In extremely rare cases, with an increase in the severity of OHSS and a deterioration in the patient's condition, despite adequate therapeutic measures being taken in full, the question of abortion is raised, which reduces the concentration of hCG in the blood plasma and leads to a gradual regression of OHSS.

*Complications of OHSS:

1. Thromboembolism, coagulopathy.
2. Acute renal failure due to insufficient renal perfusion.
3. Adult respiratory distress syndrome (ARDS).

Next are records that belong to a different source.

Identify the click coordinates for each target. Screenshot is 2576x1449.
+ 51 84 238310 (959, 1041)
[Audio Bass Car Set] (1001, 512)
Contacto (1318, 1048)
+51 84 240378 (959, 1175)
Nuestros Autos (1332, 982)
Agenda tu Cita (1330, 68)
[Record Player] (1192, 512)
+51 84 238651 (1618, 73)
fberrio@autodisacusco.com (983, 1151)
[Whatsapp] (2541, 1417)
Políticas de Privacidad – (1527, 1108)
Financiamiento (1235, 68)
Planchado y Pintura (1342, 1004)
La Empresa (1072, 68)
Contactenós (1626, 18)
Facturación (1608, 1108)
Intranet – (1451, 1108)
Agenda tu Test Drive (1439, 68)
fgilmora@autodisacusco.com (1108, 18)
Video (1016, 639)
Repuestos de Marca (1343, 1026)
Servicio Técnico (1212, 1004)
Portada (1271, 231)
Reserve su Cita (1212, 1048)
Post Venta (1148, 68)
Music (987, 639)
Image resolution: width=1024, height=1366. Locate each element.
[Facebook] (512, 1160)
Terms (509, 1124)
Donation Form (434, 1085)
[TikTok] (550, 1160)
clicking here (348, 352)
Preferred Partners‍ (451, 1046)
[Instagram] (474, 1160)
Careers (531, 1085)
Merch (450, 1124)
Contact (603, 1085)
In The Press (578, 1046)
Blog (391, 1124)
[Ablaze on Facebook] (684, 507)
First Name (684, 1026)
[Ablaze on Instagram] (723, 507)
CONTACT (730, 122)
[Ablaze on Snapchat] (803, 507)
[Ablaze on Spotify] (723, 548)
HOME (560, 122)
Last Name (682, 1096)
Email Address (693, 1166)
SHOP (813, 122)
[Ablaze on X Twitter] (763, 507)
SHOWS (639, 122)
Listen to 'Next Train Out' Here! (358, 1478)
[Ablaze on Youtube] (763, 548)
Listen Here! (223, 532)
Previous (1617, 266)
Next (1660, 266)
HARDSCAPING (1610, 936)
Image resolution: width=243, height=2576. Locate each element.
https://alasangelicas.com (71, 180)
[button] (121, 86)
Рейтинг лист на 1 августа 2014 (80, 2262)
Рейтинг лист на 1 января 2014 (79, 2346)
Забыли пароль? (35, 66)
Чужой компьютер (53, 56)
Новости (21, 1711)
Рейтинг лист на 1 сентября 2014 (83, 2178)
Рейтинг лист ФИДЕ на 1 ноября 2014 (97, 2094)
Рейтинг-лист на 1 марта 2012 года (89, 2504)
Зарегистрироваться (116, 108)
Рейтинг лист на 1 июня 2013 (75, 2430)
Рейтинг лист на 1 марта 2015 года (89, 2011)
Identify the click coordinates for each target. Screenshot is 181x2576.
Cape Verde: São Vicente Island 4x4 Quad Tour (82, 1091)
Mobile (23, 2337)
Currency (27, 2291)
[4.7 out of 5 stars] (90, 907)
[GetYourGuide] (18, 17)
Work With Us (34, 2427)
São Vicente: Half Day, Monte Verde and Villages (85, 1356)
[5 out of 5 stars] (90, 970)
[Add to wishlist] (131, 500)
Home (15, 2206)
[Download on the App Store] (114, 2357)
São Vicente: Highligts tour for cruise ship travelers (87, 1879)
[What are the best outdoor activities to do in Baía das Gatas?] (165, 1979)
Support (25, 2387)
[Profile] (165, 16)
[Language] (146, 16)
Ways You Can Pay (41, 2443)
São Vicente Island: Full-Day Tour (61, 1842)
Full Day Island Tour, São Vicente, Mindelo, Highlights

APPROXIMATE TIMES OF INABILITY TO WORK

If not pregnant: 7-14 days. In case of pregnancy - from 14 days to 2-3 months. A long period of disability is due to the period of time necessary for spontaneous regression of the syndrome, which lasts up to 8–12 weeks of pregnancy, as well as the complicated course of the first trimester of pregnancy, often multiple.

FURTHER MANAGEMENT

  • Dynamic monitoring during pregnancy.
  • Control of thrombinemia according to coagulogram data. The appointment of LMWH is stopped when the standard values ​​of Ddimer are reached.
  • Dynamic assessment of the state of liver function.

FORECAST

When pregnancy occurs, its complicated course due to the threat of interruption in the I and II trimesters and the development of placental insufficiency and the risk of premature birth in the III trimester. There are no data on the quality of life of women who have had severe OHSS and their risk of developing cancer in the available literature.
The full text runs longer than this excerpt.